The Indian economy is expected to witness gradual recovery with growth likely to bounce back to an average of 7.5 per cent in the second half of this year and 7.7 per cent in 2018, says a Nomura report. According to the Japanese financial services major, the country is going to see gradual recovery from demonetisation, led by exports and a remonetisation-led pick-up in urban consumption and transportation services. “The recovery is still uneven, with urban consumption rebounding faster than cash intensive rural consumption and manufacturing reverting faster than services, which could be due to the ongoing export recovery,” Nomura said in a research note.
The Nomura Composite Leading Index (CLI) suggests that non-agricultural GDP growth will revert to pre-demonetisation levels once the cash injection is sufficient.
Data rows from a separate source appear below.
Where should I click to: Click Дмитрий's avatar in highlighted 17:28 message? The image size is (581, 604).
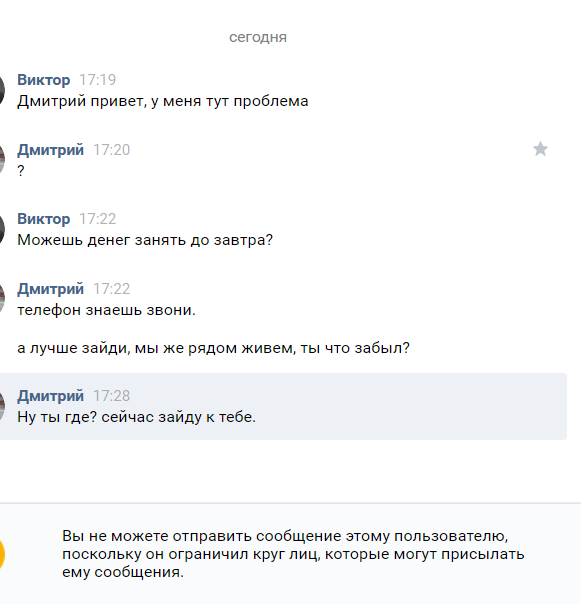coord(2,406)
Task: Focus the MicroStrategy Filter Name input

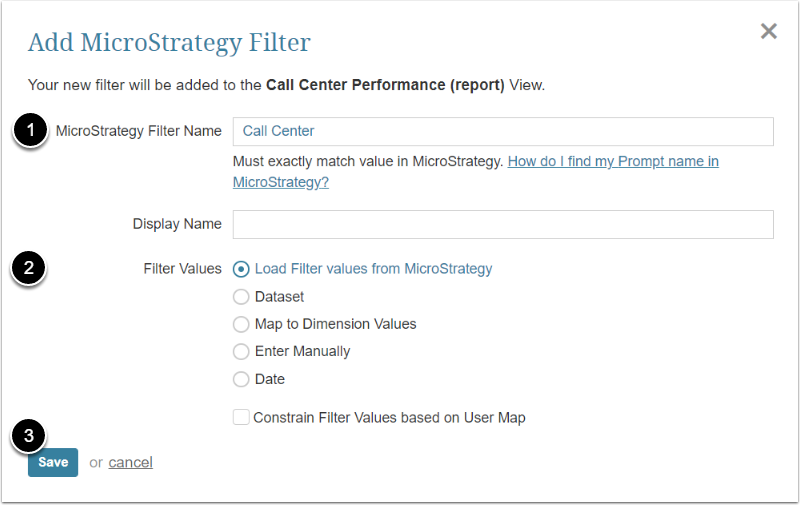Action: pyautogui.click(x=503, y=131)
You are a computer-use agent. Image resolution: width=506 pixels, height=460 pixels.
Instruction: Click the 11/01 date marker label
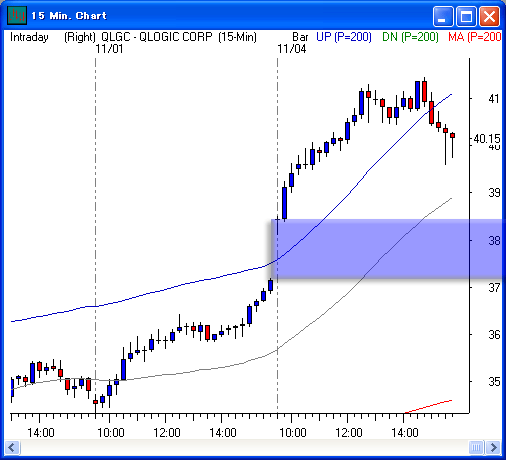coord(109,49)
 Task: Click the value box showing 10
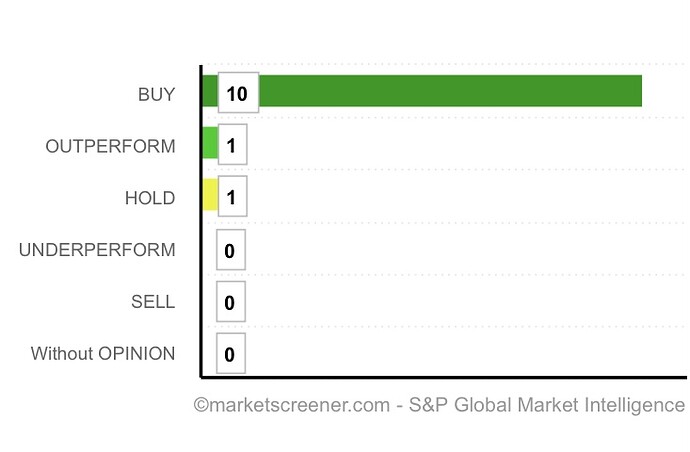tap(238, 93)
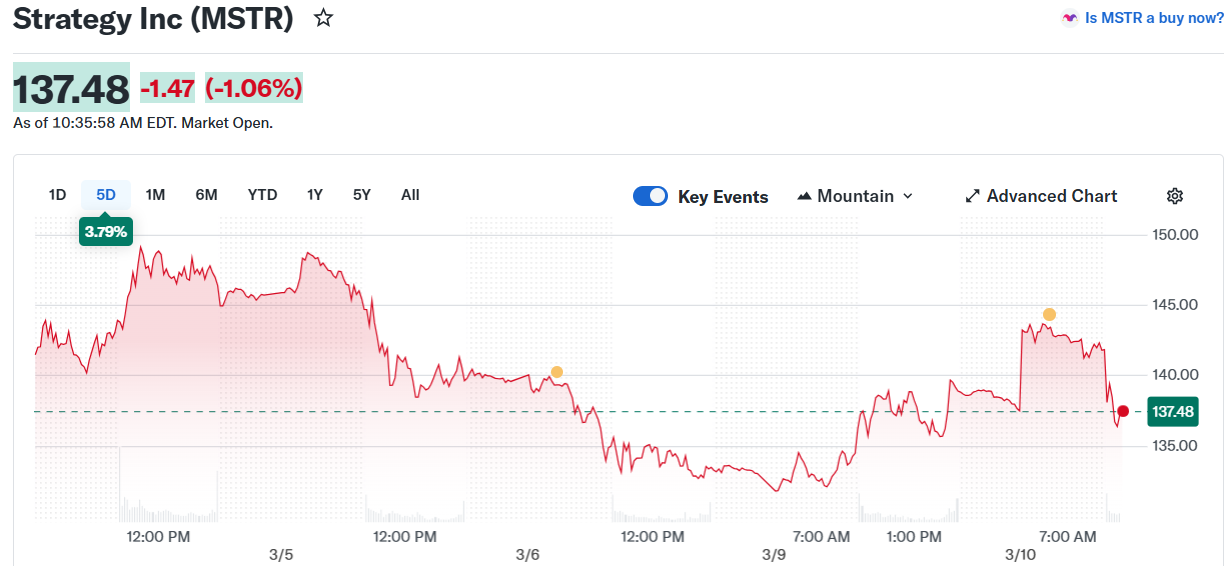Click the red current price dot
This screenshot has width=1226, height=566.
point(1123,411)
Besides, easier financial conditions and stronger external demand should support growth once remonetisation is complete. “We expect GDP growth to slow from 7 per cent in the fourth quarter of 2016 to 6.7 per cent in January-March 2017 as activity is yet to recover to levels seen prior to demonetisation.
“However, we expect growth to bounce back to an average of 7.5 per cent in the second half of 2017 and 7.7 per cent in 2018,” Nomura said. Regarding the RBI’s policy stance, the report said key policy rates are expected to be on hold this year. “We expect policy rates to remain on hold in 2017, but given our expectation of higher inflation of 5.5-6 per cent by October-December 2017, we expect the RBI to hike by a cumulative 50 bps in 2018,” it noted.
The Reserve Bank in its monetary policy review meet on April 6 kept the repurchase or repo rate — at which it lends to banks — unchanged at 6.25 per cent but increased reverse repo rate to 6 per cent from 5.75 per cent.